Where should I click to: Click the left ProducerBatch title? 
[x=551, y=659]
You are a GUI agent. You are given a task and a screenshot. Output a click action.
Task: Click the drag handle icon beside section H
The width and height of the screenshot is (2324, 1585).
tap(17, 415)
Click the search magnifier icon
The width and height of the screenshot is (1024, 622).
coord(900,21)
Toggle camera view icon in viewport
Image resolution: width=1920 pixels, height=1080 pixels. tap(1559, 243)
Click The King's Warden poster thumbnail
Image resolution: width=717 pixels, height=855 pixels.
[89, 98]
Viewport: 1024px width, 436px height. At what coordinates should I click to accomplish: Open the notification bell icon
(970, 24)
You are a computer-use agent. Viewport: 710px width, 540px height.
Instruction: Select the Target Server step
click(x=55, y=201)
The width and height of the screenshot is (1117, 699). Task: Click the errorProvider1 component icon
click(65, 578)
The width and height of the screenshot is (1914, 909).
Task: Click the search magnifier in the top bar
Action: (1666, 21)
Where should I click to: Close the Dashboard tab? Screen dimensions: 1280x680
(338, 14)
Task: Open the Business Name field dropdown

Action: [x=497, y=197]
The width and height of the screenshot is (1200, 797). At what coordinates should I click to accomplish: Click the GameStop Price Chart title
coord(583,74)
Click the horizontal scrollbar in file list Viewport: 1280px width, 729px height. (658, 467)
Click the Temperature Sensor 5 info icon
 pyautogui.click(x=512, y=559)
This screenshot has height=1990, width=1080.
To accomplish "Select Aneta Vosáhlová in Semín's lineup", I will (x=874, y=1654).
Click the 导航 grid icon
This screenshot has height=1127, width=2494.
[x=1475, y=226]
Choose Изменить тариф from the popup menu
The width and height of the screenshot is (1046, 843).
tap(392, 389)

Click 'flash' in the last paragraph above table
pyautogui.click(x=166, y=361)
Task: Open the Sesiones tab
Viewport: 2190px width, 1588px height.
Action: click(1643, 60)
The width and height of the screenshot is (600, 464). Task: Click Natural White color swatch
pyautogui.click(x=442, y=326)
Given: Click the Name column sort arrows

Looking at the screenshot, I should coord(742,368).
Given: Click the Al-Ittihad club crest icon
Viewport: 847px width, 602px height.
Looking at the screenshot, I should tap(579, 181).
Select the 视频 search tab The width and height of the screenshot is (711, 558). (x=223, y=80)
────
§ Goal:
Copy out all of the lines above, word for word and in the same order.

§ Expected answer:
Where should I click to: Click the left ProducerBatch title? 
[x=551, y=659]
You are a GUI agent. You are given a task and a screenshot. Output a click action.
Task: Click the drag handle icon beside section H
The width and height of the screenshot is (2324, 1585).
tap(17, 415)
Click the search magnifier icon
The width and height of the screenshot is (1024, 622).
coord(900,21)
Toggle camera view icon in viewport
Image resolution: width=1920 pixels, height=1080 pixels. tap(1559, 243)
Click The King's Warden poster thumbnail
Image resolution: width=717 pixels, height=855 pixels.
[89, 98]
Viewport: 1024px width, 436px height. At what coordinates should I click to accomplish: Open the notification bell icon
(970, 24)
You are a computer-use agent. Viewport: 710px width, 540px height.
Instruction: Select the Target Server step
click(x=55, y=201)
The width and height of the screenshot is (1117, 699). Task: Click the errorProvider1 component icon
click(65, 578)
The width and height of the screenshot is (1914, 909).
Task: Click the search magnifier in the top bar
Action: (1666, 21)
Where should I click to: Close the Dashboard tab? Screen dimensions: 1280x680
(338, 14)
Task: Open the Business Name field dropdown

Action: [x=497, y=197]
The width and height of the screenshot is (1200, 797). At what coordinates should I click to accomplish: Click the GameStop Price Chart title
coord(583,74)
Click the horizontal scrollbar in file list Viewport: 1280px width, 729px height. (658, 467)
Click the Temperature Sensor 5 info icon
 pyautogui.click(x=512, y=559)
This screenshot has height=1990, width=1080.
To accomplish "Select Aneta Vosáhlová in Semín's lineup", I will (x=874, y=1654).
Click the 导航 grid icon
This screenshot has height=1127, width=2494.
[x=1475, y=226]
Choose Изменить тариф from the popup menu
The width and height of the screenshot is (1046, 843).
tap(392, 389)

Click 'flash' in the last paragraph above table
pyautogui.click(x=166, y=361)
Task: Open the Sesiones tab
Viewport: 2190px width, 1588px height.
Action: click(1643, 60)
The width and height of the screenshot is (600, 464). Task: Click Natural White color swatch
pyautogui.click(x=442, y=326)
Given: Click the Name column sort arrows

Looking at the screenshot, I should coord(742,368).
Given: Click the Al-Ittihad club crest icon
Viewport: 847px width, 602px height.
Looking at the screenshot, I should tap(579, 181).
Select the 视频 search tab The width and height of the screenshot is (711, 558). (x=223, y=80)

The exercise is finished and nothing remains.